В поезде Казим сразу заснул. Уснул и очутился в лифте. Лифт опускался, скользя меж стен какой-то знакомой гостиницы. Чтоб остановить его и выйти, надо было нажать кнопку, но Казим не мог нажать на эту кнопку, потому что глаза у него были закрыты и на веках будто висели пудовые камни. Казим изо всей силы толкнул плечом дверь. Дверь распахнулась, он вывалился из лифта, упал и очутился у Теймура в трехрублевом номере «Пекина». Теймур сидел в глубине комнаты на маленьком чемодане и молча смотрел на него. В комната было темно, но глаза у Теймура так сверкали, что можно было узнать и номер, и самого Теймура, и чемоданчик под ним. «Ты? — спросил Теймур, взглянув на Казима своими мерцающими глазами. — Чего больно быстро?» Казим упал возле самой двери, он попытался встать, подойти к Теймуру, но сил не было. «Я за деньгами», — сказал он. «Сколько же тебе надо?» — «Три тысячи. Я женюсь». — «Вот это хорошо! — сказал Теймур и поднялся. — Знаешь, сколько тут денег? — он показал на чемоданчик. — Много, очень много. Половина твоя, но ты расскажи, что про нашу деревню слышал, как она там, на месте?» — «Про деревню ничего не знаю». — «А про это ты знаешь?» — шепнул Теймур, кивнув на дверь. В коридоре за дверью вроде и правда кто-то был… Теймур на цыпочках подкрался к окну, выглянул… «Их там до черта! — Он кивнул на дверь. — Одно спасенье — окно!» — Он потянул за шнурок, раздергивая шторы. Но шнурок был уже не шнурок, а толстая веревка. Она тянулась, делаясь все длинней, длинней… Наконец Теймур вытянул ее всю, в темноте прицепил за что-то и сунул конец Казиму: — «Давай быстрее! Первый пойдешь!» Каким-то образом Казим оказался на подоконнике; он стоял, крепко сжимая в руках веревку, потом веревка исчезла, и Казим оказался в пустоте. Сейчас он рухнет вниз!.. На асфальт!.. Сейчас, сейчас!.. Но он не падает на асфальт, он плавно и медленно опускается во что-то мягкое, зеленое, пахнущее травой, молоком, солнцем… И видит, что он у себя, в Бузбулаке.

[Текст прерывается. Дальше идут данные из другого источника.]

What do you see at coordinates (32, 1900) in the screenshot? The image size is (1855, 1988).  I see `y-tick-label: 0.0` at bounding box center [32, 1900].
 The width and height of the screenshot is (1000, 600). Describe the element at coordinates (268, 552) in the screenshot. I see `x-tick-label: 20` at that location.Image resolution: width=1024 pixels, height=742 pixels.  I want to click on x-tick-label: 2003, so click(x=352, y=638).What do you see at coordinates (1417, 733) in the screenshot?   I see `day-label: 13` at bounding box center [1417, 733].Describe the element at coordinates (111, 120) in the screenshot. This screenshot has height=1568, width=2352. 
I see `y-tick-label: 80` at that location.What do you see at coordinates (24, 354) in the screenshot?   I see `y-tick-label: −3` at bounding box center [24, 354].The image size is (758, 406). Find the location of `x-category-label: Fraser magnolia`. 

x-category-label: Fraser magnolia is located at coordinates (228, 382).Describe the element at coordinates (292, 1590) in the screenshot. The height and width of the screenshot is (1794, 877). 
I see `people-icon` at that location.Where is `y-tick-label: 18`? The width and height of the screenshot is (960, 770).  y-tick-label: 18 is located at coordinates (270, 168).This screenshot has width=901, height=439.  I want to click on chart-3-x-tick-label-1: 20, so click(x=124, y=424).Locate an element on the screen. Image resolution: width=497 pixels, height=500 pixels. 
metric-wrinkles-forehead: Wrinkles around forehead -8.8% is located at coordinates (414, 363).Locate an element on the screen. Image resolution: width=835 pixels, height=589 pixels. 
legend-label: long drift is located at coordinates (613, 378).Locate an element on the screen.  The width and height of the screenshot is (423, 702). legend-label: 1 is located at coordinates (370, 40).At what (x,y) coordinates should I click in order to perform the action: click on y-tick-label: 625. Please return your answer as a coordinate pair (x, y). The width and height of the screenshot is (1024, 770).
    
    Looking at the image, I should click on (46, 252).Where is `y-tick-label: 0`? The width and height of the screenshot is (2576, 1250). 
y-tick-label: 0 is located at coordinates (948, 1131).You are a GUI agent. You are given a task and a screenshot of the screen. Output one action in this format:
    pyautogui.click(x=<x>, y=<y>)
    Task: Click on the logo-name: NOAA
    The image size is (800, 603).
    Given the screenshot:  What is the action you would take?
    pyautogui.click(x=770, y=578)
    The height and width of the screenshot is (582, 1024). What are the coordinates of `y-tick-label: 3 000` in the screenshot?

Утро, еще совсем рано. То рассветное время, когда мир еще не зеленый, а желтый; желтизна чистоты и прозрачности, чуть-чуть отдающая в оранжевый цвет; солнце полило своим соком горы, траву, камни — и все вокруг насквозь пропитано солнцем…
Казим стоит над рекой у дороги, заросшей по обочинам ивами и кустарником, — дорога эта со станции в деревню. Сквозь густую листву на взгорке видны деревенские дома, а внизу за станцией стоит черный-пречерный поезд. Должен он подняться в деревню или со всех ног бежать вниз, к поезду, Казим не знает, потому что не знает толком, когда и зачем попал сюда в Бузбулак.
Потом ему становится известно, что приехал он за деньгами, и поезд, стоящий у станции, привез его сюда, и, узнав это, Казим бегом припускает в деревню.
Бежал он как-то странно. То все вокруг было легкое, нежное, воздух полон надежд, света, и Казим тоже был легкий, воздушный, как пушинка — вот-вот птицей, взмоет в небо… То вдруг свет исчезал, меркнул, и, сразу отяжелев, Казим едва передвигал ноги, не понимая, почему дорога от станции к дому, привычная старая дорога, вдруг проходит средь скал и камней, никогда не виданных им; откуда эти огромные деревья, что, сомкнув свои кроны, закрыли небо и солнце? Ужас охватывает Казима, и он спешит, торопится, пытаясь поскорей выбраться из скал, спастись от черной тени чудовищных деревьев, выбраться на простор чистого, пахнущего солнцем мира; ему жутко от мысли, что он, может, никогда больше не увидит ни неба, ни солнца, что, погрязши во тьме, он никогда не доберется до той деревни — последнего его прибежища — и никогда не найдет своих денег.